Nous sommes en carême, nous le savons bien : ce temps a à voir avec le péché, la rédemption, et encore plus, notre propre péché, notre propre rédemption…  C’est l’enjeu véritable bien plus que des efforts  extérieurs de Carême. Ce que le Seigneur désire, c’est un cœur tourné vers Lui… Comment aborder cette question du péché, question qui dérange, met mal à l’aise… Peut-être, en nous laissant guider en confiance par l’Eglise, par les choix des passages d’Ecriture qu’elle réalise pour nous, pour nous donner d’avancer vers une lumière plus juste…

 

Entrons dans ce passage d’Evangile avec cette perspective au cœur. Nous y retrouvons Jésus qui d’une certaine manière fait digression par rapport au dialogue qui cherche à s’instaurer. Après tout, Jésus aurait pu parler d’autre chose avec ces gens qui viennent lui rapporter l’affaire des Galiléens. Il aurait pu parler de l’injustice de l’occupant (des innocents victimes de la force aveugle), d’essayer d’expliquer les choses pour les autres, faire une théorie… Et bien non.

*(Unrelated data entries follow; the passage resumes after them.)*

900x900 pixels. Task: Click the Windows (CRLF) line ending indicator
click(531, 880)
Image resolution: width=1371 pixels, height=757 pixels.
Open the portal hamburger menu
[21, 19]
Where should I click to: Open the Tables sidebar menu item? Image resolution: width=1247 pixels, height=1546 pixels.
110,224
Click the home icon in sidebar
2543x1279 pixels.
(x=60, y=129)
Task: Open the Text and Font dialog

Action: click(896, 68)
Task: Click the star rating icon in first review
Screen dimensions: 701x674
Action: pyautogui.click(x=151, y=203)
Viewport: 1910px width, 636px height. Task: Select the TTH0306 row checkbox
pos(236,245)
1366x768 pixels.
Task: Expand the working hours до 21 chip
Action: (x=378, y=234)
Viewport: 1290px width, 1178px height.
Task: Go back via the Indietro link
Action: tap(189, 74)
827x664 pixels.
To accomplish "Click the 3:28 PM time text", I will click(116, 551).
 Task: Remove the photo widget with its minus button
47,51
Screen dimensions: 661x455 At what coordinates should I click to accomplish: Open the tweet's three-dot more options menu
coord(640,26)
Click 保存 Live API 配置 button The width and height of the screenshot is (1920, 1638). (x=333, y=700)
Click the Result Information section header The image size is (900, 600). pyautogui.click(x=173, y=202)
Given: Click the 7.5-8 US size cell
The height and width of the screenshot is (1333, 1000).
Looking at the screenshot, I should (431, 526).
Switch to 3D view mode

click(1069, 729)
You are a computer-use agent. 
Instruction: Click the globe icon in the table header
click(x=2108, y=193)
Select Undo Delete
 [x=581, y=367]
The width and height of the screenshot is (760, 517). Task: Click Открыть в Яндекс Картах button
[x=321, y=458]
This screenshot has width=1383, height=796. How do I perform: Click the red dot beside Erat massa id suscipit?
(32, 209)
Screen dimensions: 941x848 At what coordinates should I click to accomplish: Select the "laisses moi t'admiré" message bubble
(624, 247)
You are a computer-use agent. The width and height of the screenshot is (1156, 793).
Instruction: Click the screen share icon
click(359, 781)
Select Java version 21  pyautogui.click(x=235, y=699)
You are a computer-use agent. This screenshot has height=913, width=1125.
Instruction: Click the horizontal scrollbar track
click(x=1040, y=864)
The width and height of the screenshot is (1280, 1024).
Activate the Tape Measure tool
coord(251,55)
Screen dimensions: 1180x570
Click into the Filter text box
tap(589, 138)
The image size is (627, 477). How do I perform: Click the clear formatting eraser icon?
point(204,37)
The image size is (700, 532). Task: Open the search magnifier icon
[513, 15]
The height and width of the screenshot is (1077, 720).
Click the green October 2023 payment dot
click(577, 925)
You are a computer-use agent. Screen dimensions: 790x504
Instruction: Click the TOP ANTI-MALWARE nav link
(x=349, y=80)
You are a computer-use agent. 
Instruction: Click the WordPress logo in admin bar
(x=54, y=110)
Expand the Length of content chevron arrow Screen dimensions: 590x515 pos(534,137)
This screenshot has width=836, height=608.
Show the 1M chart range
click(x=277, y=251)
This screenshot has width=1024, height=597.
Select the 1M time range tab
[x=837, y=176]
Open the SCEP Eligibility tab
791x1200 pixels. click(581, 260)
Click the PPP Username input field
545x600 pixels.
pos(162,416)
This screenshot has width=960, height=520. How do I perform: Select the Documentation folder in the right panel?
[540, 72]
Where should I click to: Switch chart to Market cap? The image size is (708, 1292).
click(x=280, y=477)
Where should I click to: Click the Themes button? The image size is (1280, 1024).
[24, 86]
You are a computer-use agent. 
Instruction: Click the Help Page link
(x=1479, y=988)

Jésus, et il en remet juste après une nouvelle couche, leur dit, il nous dit et redit : « si vous ne vous convertissez pas, vous périrez tous comme eux ». Jésus nous demande de considérer vraiment notre propre situation, de ne pas nous en évader en pensant à autre chose, aux malheurs des autres… mais de nous considérer nous, nous et notre situation.

 

Jésus m’appelle à considérer ma manière de vivre, nos manières de vivre, en faisant abstraction de tout le reste (de ce qui peut justifier, expliquer, dériver ailleurs). Peut-être vais-je pouvoir, avec ce point de vue, réaliser que cette manière ne me conduit pas, ne nous conduisent vers une vie pleine, durable…  Jésus appelle chacun de nous à vivre une crise par rapport à lui-même…

 

Le fait que Jésus nous le dise ainsi, comme cela, sans un lien apparent, et par deux fois indique bien son intention de nous dire quelque chose qui compte pour lui et qu’il veut que nous entendions… Il cherche à produire sur nous un effet, il cherche à nous inquiéter pour nous donner de sortir de cette espèce de torpeur, à nous réveiller, à nous donner de retrouver en nous la possibilité de nous reprendre, de nous situer d’une nouvelle manière, de nous convertir…  Ma manière ne va pas. Peut-être bien que cette apostrophe rencontre un écho en moi, me met en mouvement. Je suis dans la reconnaissance de la pauvreté de ma vie… Au-delà de la réflexion sur ce passage d’Ecriture Sainte, je suis appelé à prendre du temps pour me considérer…

 

Et là, je puis entendre la consolation qu’il m’offre. Si je suis sur le chemin de conversion, il m’aide, il me conduit, il me tend la main, il est toute patience envers celui qui cherche à aller vers la lumière… Voilà les deux faces de Jésus, il parle, nous invective parfois, non pas pour condamner mais pour nous appeler à quitter nos vieilleries, pour aller vers la vie. Percevoir cette bonté forte, qui appelle, qui m’encourage à laisser tomber ces fausses béquilles qui m’empêchent de marcher librement… L’écouter comme le Père le disait la semaine dernière. Aller mon propre chemin, le véritable, celui qui me conduit à travers la pauvreté et le désir à la vérité de mon être en relation véritable avec Lui, avec mes frères reçus comme frères. Je ne parle plus à partir d’autres, mais à partir de la vie que je reçois en moi.